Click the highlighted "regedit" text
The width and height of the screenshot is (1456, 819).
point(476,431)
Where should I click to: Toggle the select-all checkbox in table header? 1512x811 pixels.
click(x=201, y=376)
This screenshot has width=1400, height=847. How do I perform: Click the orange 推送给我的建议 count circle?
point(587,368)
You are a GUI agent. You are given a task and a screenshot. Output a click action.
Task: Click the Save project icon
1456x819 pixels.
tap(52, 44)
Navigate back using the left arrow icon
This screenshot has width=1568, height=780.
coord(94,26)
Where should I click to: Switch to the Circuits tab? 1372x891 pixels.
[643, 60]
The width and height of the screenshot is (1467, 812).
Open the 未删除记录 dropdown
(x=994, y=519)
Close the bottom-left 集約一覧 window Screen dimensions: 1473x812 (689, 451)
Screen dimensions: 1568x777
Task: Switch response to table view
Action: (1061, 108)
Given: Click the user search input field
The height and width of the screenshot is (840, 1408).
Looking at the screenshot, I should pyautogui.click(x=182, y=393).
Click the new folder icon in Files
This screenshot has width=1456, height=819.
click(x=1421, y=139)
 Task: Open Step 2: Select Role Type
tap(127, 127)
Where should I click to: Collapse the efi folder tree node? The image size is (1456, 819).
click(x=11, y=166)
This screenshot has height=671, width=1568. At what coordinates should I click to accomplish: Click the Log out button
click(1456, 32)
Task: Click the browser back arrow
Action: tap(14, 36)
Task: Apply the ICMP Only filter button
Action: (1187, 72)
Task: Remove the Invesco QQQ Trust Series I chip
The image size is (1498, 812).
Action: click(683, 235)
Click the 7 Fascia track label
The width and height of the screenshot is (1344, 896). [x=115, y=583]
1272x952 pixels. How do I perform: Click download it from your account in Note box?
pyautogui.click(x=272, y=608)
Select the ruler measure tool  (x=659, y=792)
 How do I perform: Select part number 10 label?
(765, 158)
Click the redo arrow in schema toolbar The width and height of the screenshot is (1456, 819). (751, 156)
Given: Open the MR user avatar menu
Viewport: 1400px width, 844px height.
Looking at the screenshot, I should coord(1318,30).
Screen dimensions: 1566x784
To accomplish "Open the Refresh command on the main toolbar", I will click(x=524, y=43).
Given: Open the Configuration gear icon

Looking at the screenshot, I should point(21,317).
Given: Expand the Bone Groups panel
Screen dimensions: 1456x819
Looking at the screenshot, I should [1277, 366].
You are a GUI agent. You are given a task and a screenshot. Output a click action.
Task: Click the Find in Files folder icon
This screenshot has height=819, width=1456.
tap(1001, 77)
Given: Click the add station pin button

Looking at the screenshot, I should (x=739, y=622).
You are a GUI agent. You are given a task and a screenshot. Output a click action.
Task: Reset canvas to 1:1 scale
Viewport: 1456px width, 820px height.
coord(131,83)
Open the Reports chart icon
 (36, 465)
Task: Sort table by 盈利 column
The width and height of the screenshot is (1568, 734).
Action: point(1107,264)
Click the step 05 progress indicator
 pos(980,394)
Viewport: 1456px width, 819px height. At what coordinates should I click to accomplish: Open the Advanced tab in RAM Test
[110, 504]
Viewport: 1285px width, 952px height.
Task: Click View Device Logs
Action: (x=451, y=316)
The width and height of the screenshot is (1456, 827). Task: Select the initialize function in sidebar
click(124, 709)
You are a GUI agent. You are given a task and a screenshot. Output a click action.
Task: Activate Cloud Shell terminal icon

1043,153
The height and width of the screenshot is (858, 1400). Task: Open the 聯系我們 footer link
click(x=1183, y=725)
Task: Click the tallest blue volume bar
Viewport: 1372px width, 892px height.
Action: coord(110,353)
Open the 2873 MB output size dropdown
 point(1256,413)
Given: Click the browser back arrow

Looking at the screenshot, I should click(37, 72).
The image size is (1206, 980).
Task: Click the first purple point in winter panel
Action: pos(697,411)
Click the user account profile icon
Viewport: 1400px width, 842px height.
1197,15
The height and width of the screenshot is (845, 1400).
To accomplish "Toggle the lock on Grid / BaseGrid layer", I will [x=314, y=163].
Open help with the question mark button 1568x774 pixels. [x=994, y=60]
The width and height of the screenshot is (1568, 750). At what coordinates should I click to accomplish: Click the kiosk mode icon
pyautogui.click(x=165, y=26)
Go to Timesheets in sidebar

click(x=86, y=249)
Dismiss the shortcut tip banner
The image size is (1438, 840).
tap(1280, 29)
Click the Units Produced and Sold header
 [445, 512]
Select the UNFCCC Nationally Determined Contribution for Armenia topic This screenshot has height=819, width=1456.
★ ★ ★ ★ ★ ★ ★
The listing must be repeated in full, with nothing altered.

RESPONSE AREA:
Click the highlighted "regedit" text
The width and height of the screenshot is (1456, 819).
point(476,431)
Where should I click to: Toggle the select-all checkbox in table header? 1512x811 pixels.
click(x=201, y=376)
This screenshot has width=1400, height=847. How do I perform: Click the orange 推送给我的建议 count circle?
point(587,368)
You are a GUI agent. You are given a task and a screenshot. Output a click action.
Task: Click the Save project icon
1456x819 pixels.
tap(52, 44)
Navigate back using the left arrow icon
This screenshot has width=1568, height=780.
coord(94,26)
Where should I click to: Switch to the Circuits tab? 1372x891 pixels.
[643, 60]
The width and height of the screenshot is (1467, 812).
Open the 未删除记录 dropdown
(x=994, y=519)
Close the bottom-left 集約一覧 window Screen dimensions: 1473x812 (689, 451)
Screen dimensions: 1568x777
Task: Switch response to table view
Action: (1061, 108)
Given: Click the user search input field
The height and width of the screenshot is (840, 1408).
Looking at the screenshot, I should pyautogui.click(x=182, y=393).
Click the new folder icon in Files
This screenshot has width=1456, height=819.
click(x=1421, y=139)
 Task: Open Step 2: Select Role Type
tap(127, 127)
Where should I click to: Collapse the efi folder tree node? The image size is (1456, 819).
click(x=11, y=166)
This screenshot has height=671, width=1568. At what coordinates should I click to accomplish: Click the Log out button
click(1456, 32)
Task: Click the browser back arrow
Action: tap(14, 36)
Task: Apply the ICMP Only filter button
Action: (1187, 72)
Task: Remove the Invesco QQQ Trust Series I chip
The image size is (1498, 812).
Action: click(683, 235)
Click the 7 Fascia track label
The width and height of the screenshot is (1344, 896). [x=115, y=583]
1272x952 pixels. How do I perform: Click download it from your account in Note box?
pyautogui.click(x=272, y=608)
Select the ruler measure tool  (x=659, y=792)
 How do I perform: Select part number 10 label?
(765, 158)
Click the redo arrow in schema toolbar The width and height of the screenshot is (1456, 819). (751, 156)
Given: Open the MR user avatar menu
Viewport: 1400px width, 844px height.
Looking at the screenshot, I should coord(1318,30).
Screen dimensions: 1566x784
To accomplish "Open the Refresh command on the main toolbar", I will click(x=524, y=43).
Given: Open the Configuration gear icon

Looking at the screenshot, I should point(21,317).
Given: Expand the Bone Groups panel
Screen dimensions: 1456x819
Looking at the screenshot, I should [1277, 366].
You are a GUI agent. You are given a task and a screenshot. Output a click action.
Task: Click the Find in Files folder icon
This screenshot has height=819, width=1456.
tap(1001, 77)
Given: Click the add station pin button

Looking at the screenshot, I should (x=739, y=622).
You are a GUI agent. You are given a task and a screenshot. Output a click action.
Task: Reset canvas to 1:1 scale
Viewport: 1456px width, 820px height.
coord(131,83)
Open the Reports chart icon
 (36, 465)
Task: Sort table by 盈利 column
The width and height of the screenshot is (1568, 734).
Action: point(1107,264)
Click the step 05 progress indicator
 pos(980,394)
Viewport: 1456px width, 819px height. At what coordinates should I click to accomplish: Open the Advanced tab in RAM Test
[110, 504]
Viewport: 1285px width, 952px height.
Task: Click View Device Logs
Action: (x=451, y=316)
The width and height of the screenshot is (1456, 827). Task: Select the initialize function in sidebar
click(124, 709)
You are a GUI agent. You are given a task and a screenshot. Output a click action.
Task: Activate Cloud Shell terminal icon

1043,153
The height and width of the screenshot is (858, 1400). Task: Open the 聯系我們 footer link
click(x=1183, y=725)
Task: Click the tallest blue volume bar
Viewport: 1372px width, 892px height.
Action: coord(110,353)
Open the 2873 MB output size dropdown
 point(1256,413)
Given: Click the browser back arrow

Looking at the screenshot, I should click(37, 72).
The image size is (1206, 980).
Task: Click the first purple point in winter panel
Action: pos(697,411)
Click the user account profile icon
Viewport: 1400px width, 842px height.
1197,15
The height and width of the screenshot is (845, 1400).
To accomplish "Toggle the lock on Grid / BaseGrid layer", I will [x=314, y=163].
Open help with the question mark button 1568x774 pixels. [x=994, y=60]
The width and height of the screenshot is (1568, 750). At what coordinates should I click to accomplish: Click the kiosk mode icon
pyautogui.click(x=165, y=26)
Go to Timesheets in sidebar

click(x=86, y=249)
Dismiss the shortcut tip banner
The image size is (1438, 840).
tap(1280, 29)
Click the Units Produced and Sold header
 [445, 512]
Select the UNFCCC Nationally Determined Contribution for Armenia topic This screenshot has height=819, width=1456.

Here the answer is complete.